APPROX_COUNT_DISTINCT (Lakehouse v1)

Estimates the number of distinct values in a data set with the HyperLogLog algorithm.

The HyperLogLog algorithm provides an approximation of the number of unique elements using little memory and time. Consider using this function when dealing with large data sets where an estimated result can be accepted. In exchange for some accuracy, this is a fast and efficient method of returning distinct counts.

To get an accurate result, use COUNT_DISTINCT. See Examples for more explanations.

Analyze Syntax

func.approx_count_distinct(<expr>)

Analyze Examples

func.approx_count_distinct(table.user_id).alias('approx_distinct_user_count')

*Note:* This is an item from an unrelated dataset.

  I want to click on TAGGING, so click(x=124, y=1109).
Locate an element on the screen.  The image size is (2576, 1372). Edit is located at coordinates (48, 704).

| approx_distinct_user_count |
|----------------------------|
|             4              |

SQL Syntax

APPROX_COUNT_DISTINCT(<expr>)

Return Type

Integer.

SQL Examples

Create a Table and Insert Sample Data

CREATE TABLE user_events (
  id INT,
  user_id INT,
  event_name VARCHAR
);

INSERT INTO user_events (id, user_id, event_name)
VALUES (1, 1, 'Login'),
       (2, 2, 'Login'),
       (3, 3, 'Login'),
       (4, 1, 'Logout'),
       (5, 2, 'Logout'),
       (6, 4, 'Login'),
       (7, 1, 'Login');

Query Demo: Estimate the Number of Distinct User IDs

SELECT APPROX_COUNT_DISTINCT(user_id) AS approx_distinct_user_count
FROM user_events;

Result

| approx_distinct_user_count |
|----------------------------|
|             4              |